ABOUT THIS TASK — Each line of the data that mentions the string "height" needs to be identified and copied.

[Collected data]
——————————
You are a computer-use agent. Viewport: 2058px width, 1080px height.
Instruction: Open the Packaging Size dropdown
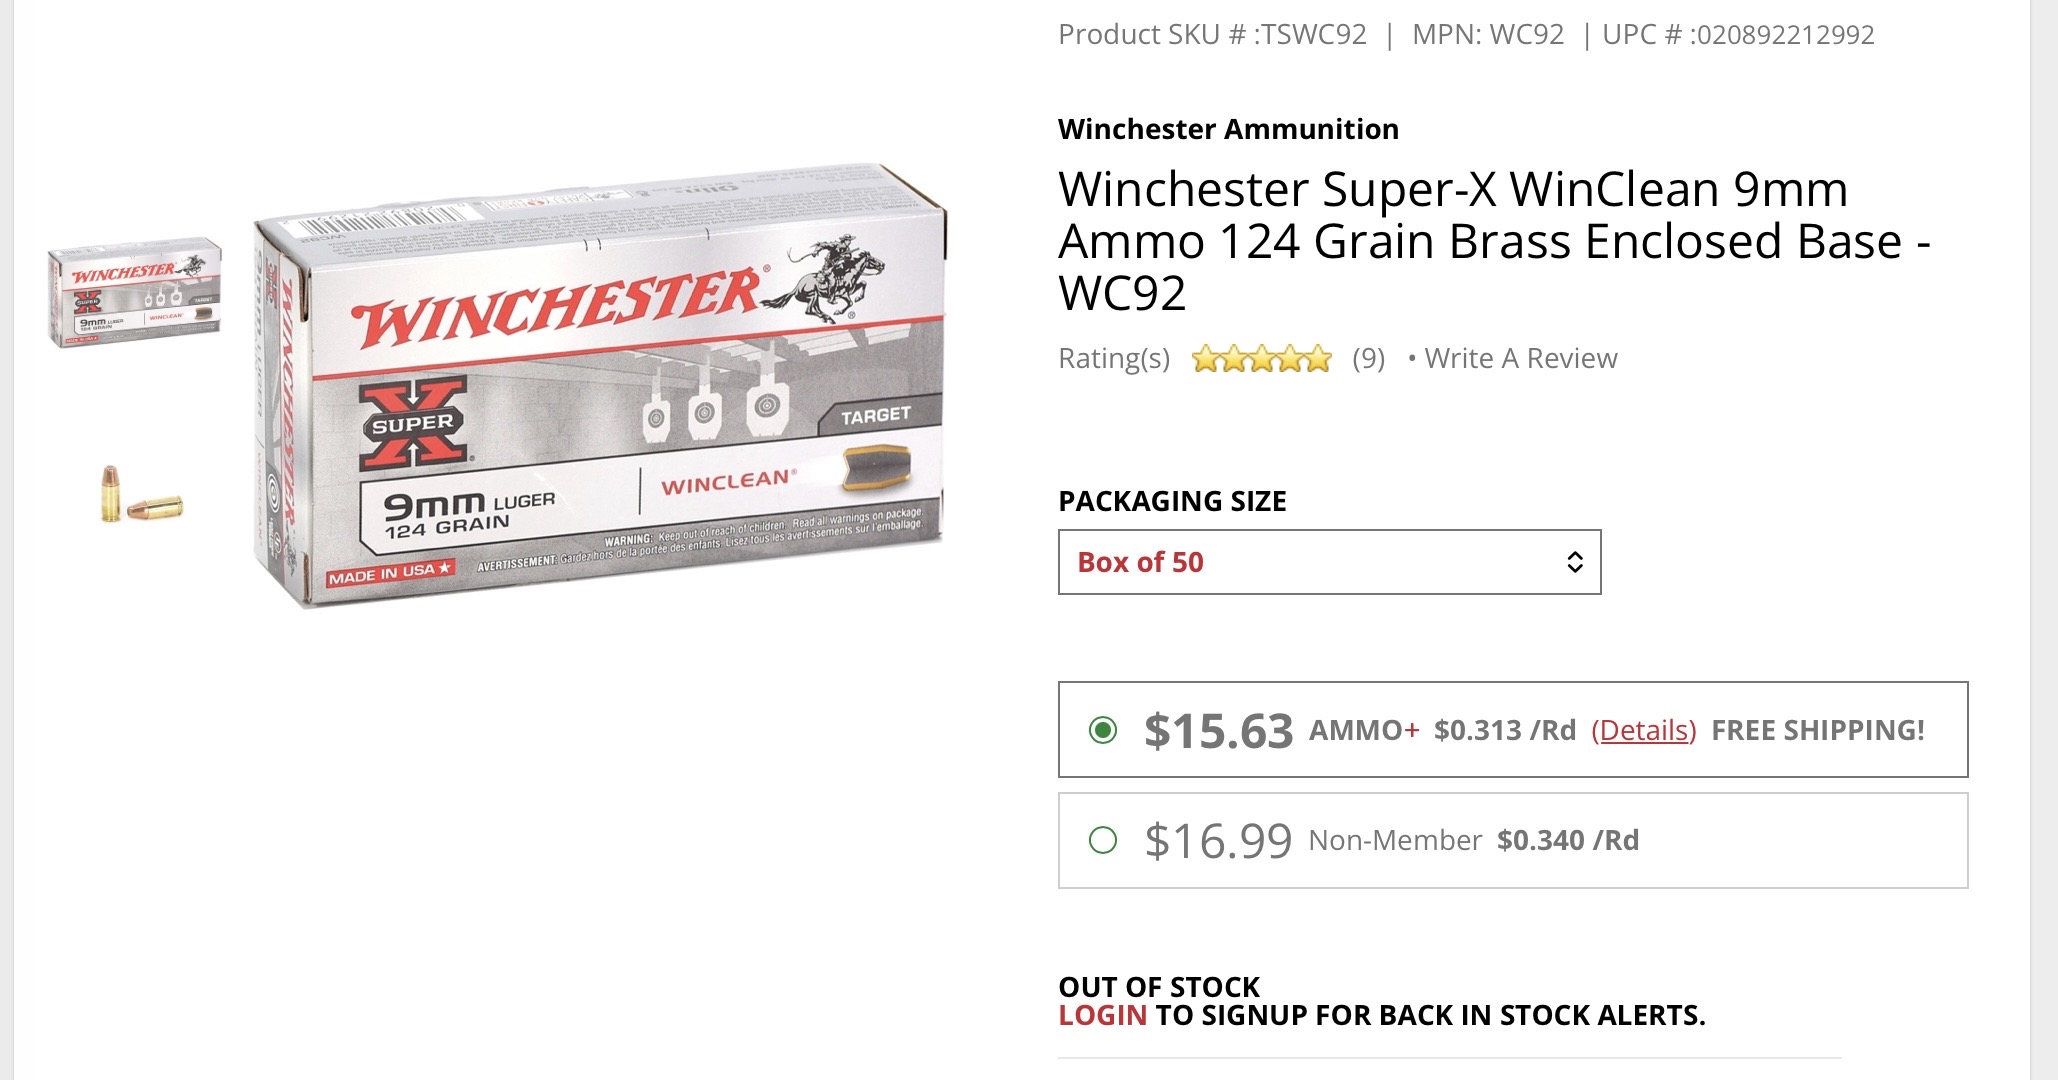click(1329, 562)
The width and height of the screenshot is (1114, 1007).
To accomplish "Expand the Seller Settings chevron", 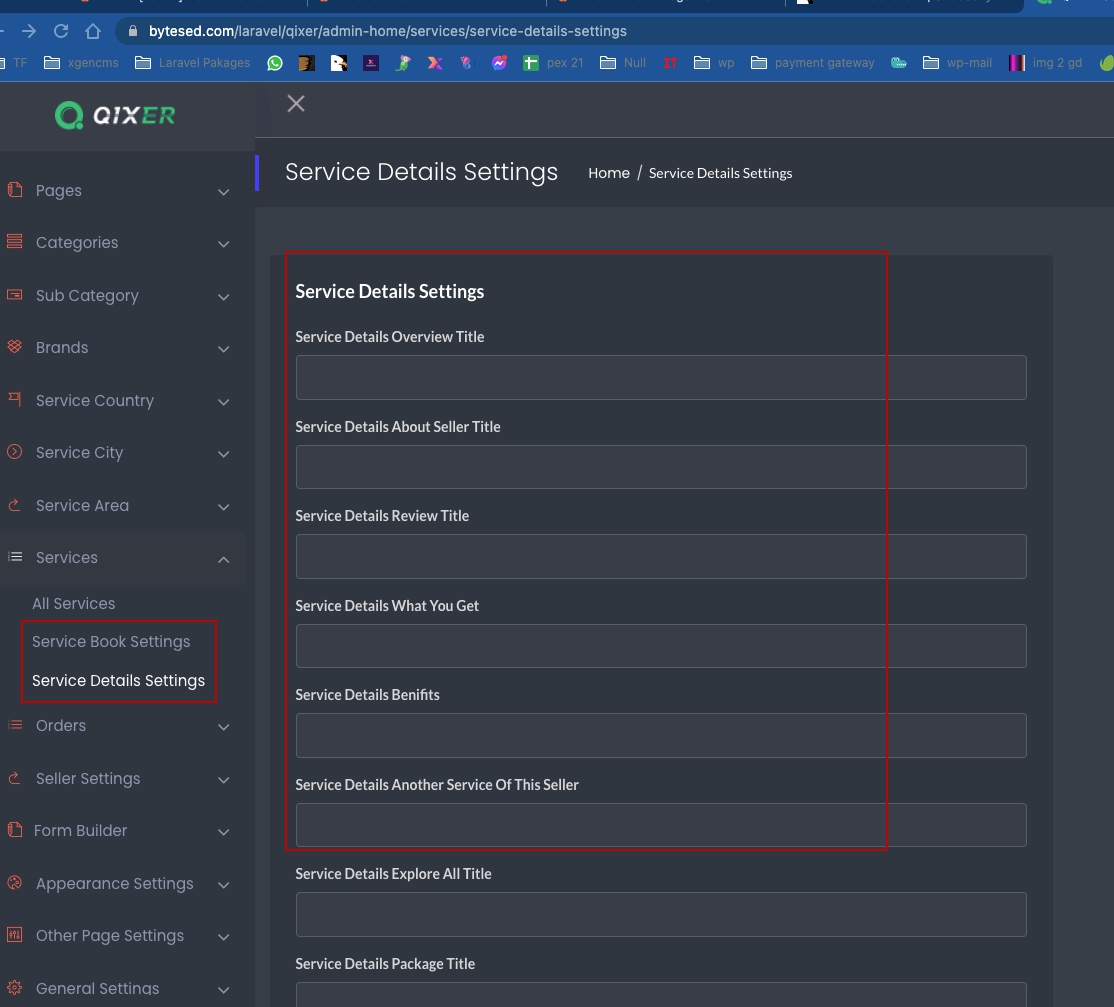I will pyautogui.click(x=224, y=780).
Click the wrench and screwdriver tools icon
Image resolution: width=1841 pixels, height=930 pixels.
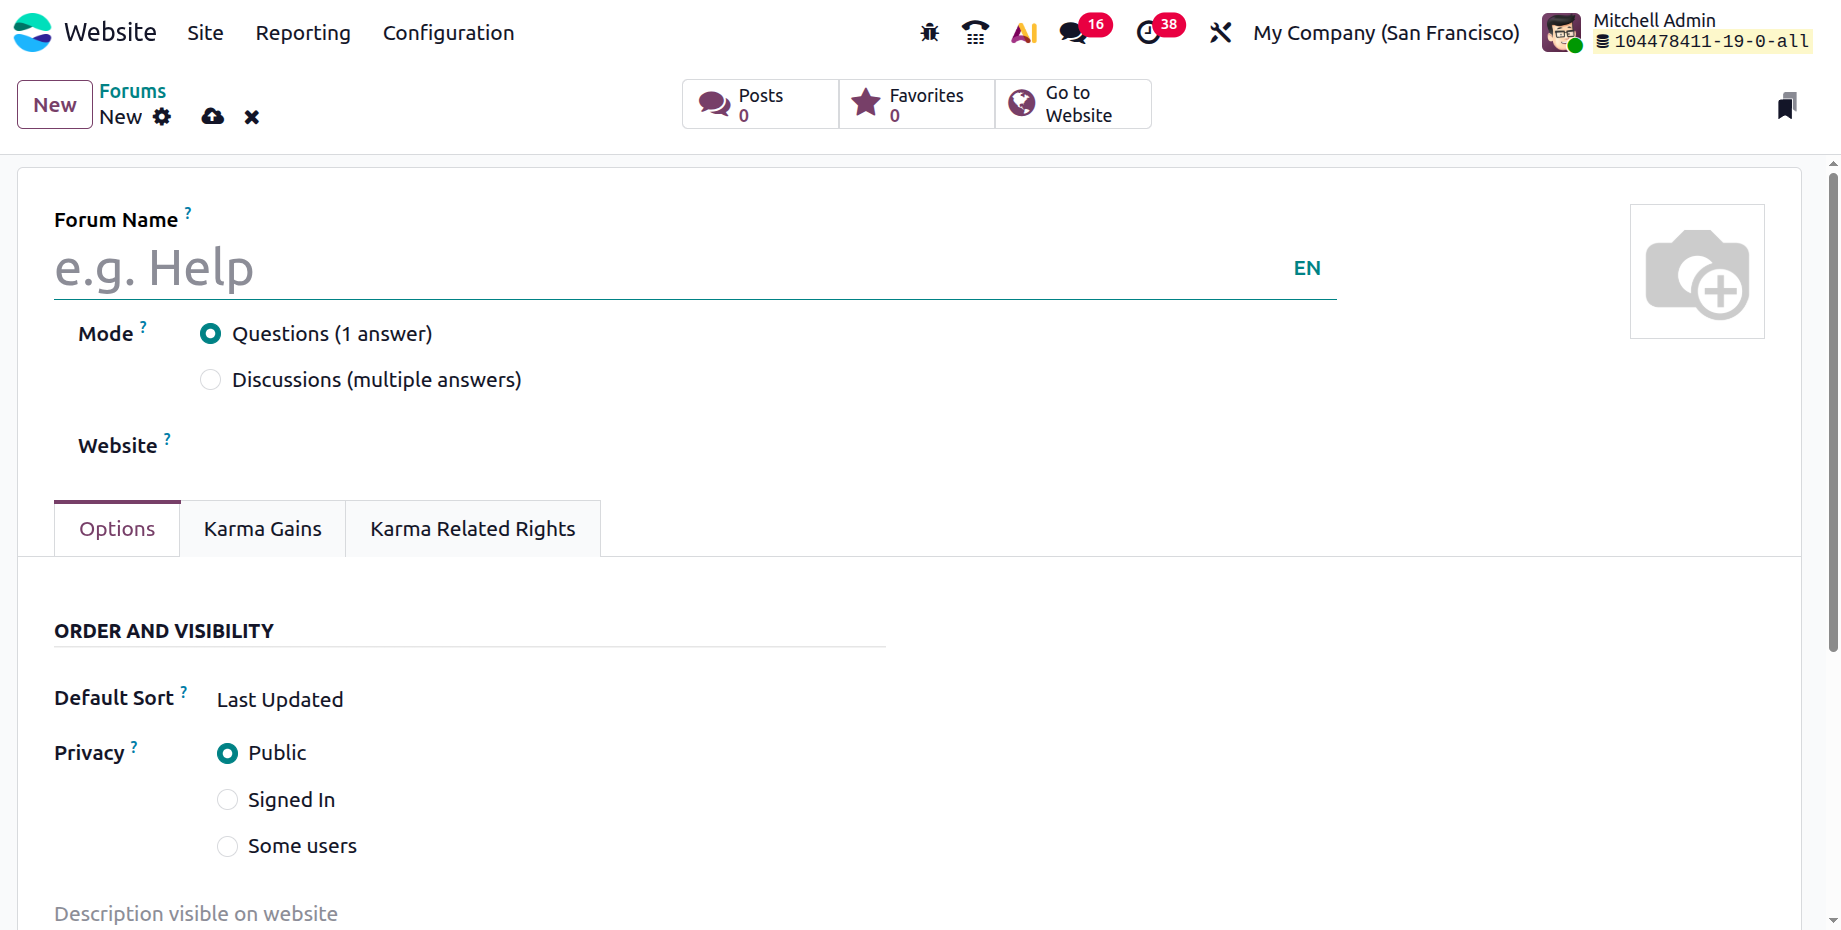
——————————
RESPONSE AREA —
You are a computer-use agent. Viewport: 2058px width, 1080px height.
The width and height of the screenshot is (1114, 1007).
Image resolution: width=1841 pixels, height=930 pixels.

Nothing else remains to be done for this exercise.